Half-life shift
The half-value layer or half-value thickness is the thickness of a penetrated material which, in the case of electromagnetic radiation such as gamma or X-ray radiation , reduces the radiation intensity - and thus in particular the dose rate - by half. Like the absorption coefficient, the half-value thickness depends on the specific properties of the material and the photon energy of the incident radiation.
The half-value thickness can only be used for the approximate dimensioning of simple shielding , since various physical effects ( e.g. dose build-up , scattering , Skyshine effects ) are not taken into account. Exact results require, for example, Monte Carlo simulations or transport calculations (numerical calculations based on Boltzmann's transport equation ).
The term tenth value thickness be considered as analogous: traversing this thickness reduces the intensity to one-tenth of the original value.
Exponential decrease with the penetration depth
In contrast to alpha and beta radiation, gamma radiation does not have a maximum range . The intensity of the gamma radiation is continuously weakened as it passes through matter.

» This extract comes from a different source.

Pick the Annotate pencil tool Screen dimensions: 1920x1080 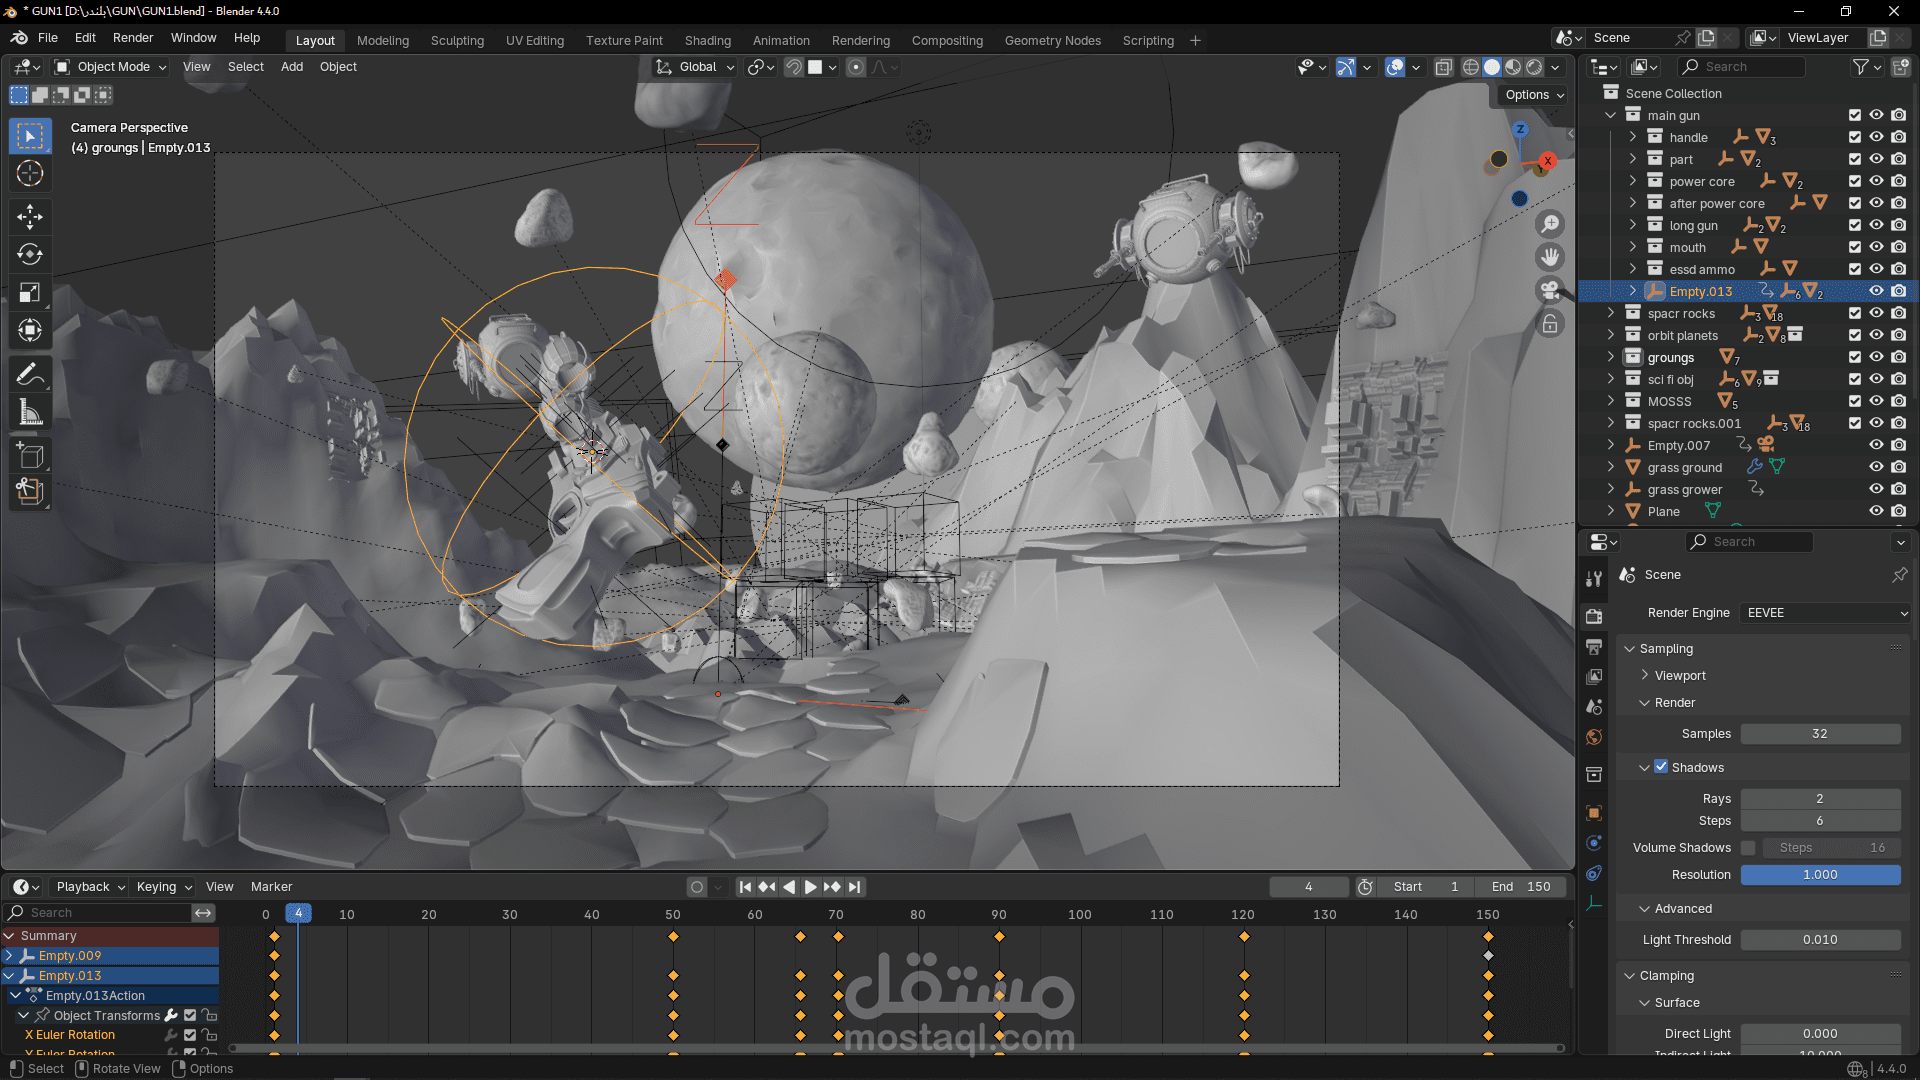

The ratio of the dose rate , which is determined in the beam path without shielding, and the dose rate of the unscattered radiation at the same location with shielding material of the thickness is referred to as the (material) attenuation factor of the unscattered radiation:
The formula applies to the reciprocal attenuation factor
- .
Here denotes the attenuation coefficient. The following applies by definition to the half-value layer thickness
- .
Thus, the half-value layer thickness results from the attenuation coefficient by
or the other way around
- .
This gives the dose rate behind a shield of any thickness
- .
Half-value layer thickness for gamma radiation
air | lead | water | Alu | iron | graphite | concrete | Lead glass | acrylic | |
---|---|---|---|---|---|---|---|---|---|
E γ in MeV | in meters | in millimeters | |||||||
0.1 | 35 | 0.107 | 41 | 15.2 | 2.4 | 20.3 | |||
0.2 | 44 | 0.62 | 51 | 21.1 | 6th | 25th | |||
0.3 | 50 | 1.56 | 58 | 24.8 | 8th | 28.8 | |||
0.4 | 56 | 2.65 | 65 | 27.8 | 9.4 | 32.4 | |||
0.5 | 62 | 3.85 | 72 | 30.5 | 10.5 | 35.4 | 33 | 13 | 70 |
0.6 | 67 | 4.92 | 77 | 33 | 11.5 | 38.3 | |||
0.8 | 76 | 6.9 | 88 | 37.7 | 13.2 | 44 | |||
1 | 84 | 8.7 | 108 | 42 | 14.7 | 48 | 50 | 24 | 90 |
1.5 | 101 | 11.7 | 121 | 51 | 18.1 | 59 | |||
2 | 121 | 13.4 | 141 | 60 | 20.8 | 69 | |||
3 | 145 | 14.6 | 175 | 73 | 24.4 | 87 | |||
4th | 174 | 14.7 | 204 | 83 | 26.7 | 101 | |||
5 | 196 | 14.4 | 230 | 91 | 28.1 | 115 | 100 | 45 | 200 |
6th | 213 | 14.1 | 251 | 97 | 28.9 | 125 | |||
8th | 242 | 13.4 | 286 | 106 | 29.7 | 144 | |||
10 | 265 | 12.6 | 315 | 112 | 29.7 | 158 |
literature
- Hans-Gerrit Vogt, Heinrich Schultz: Basics of practical radiation protection . 6th edition. Carl Hanser Verlag GmbH & Co. KG, Munich 2011, ISBN 978-3-446-42593-4 .
Individual evidence
- ^ German-Swiss Association for Radiation Protection (FS) e. V .: Data and facts on handling radionuclides and on decontamination in radionuclide laboratories , loose-leaf collection, Part 1.4 Shielding , October 1997
- ↑ Andreas Kratzer (Technical University of Munich): Physical internship for mechanical engineering: "Radioactivity" ( Memento of the original from May 26, 2017 in the Internet Archive ) Info: The archive link was inserted automatically and has not yet been checked. Please check the original and archive link according to the instructions and then remove this notice.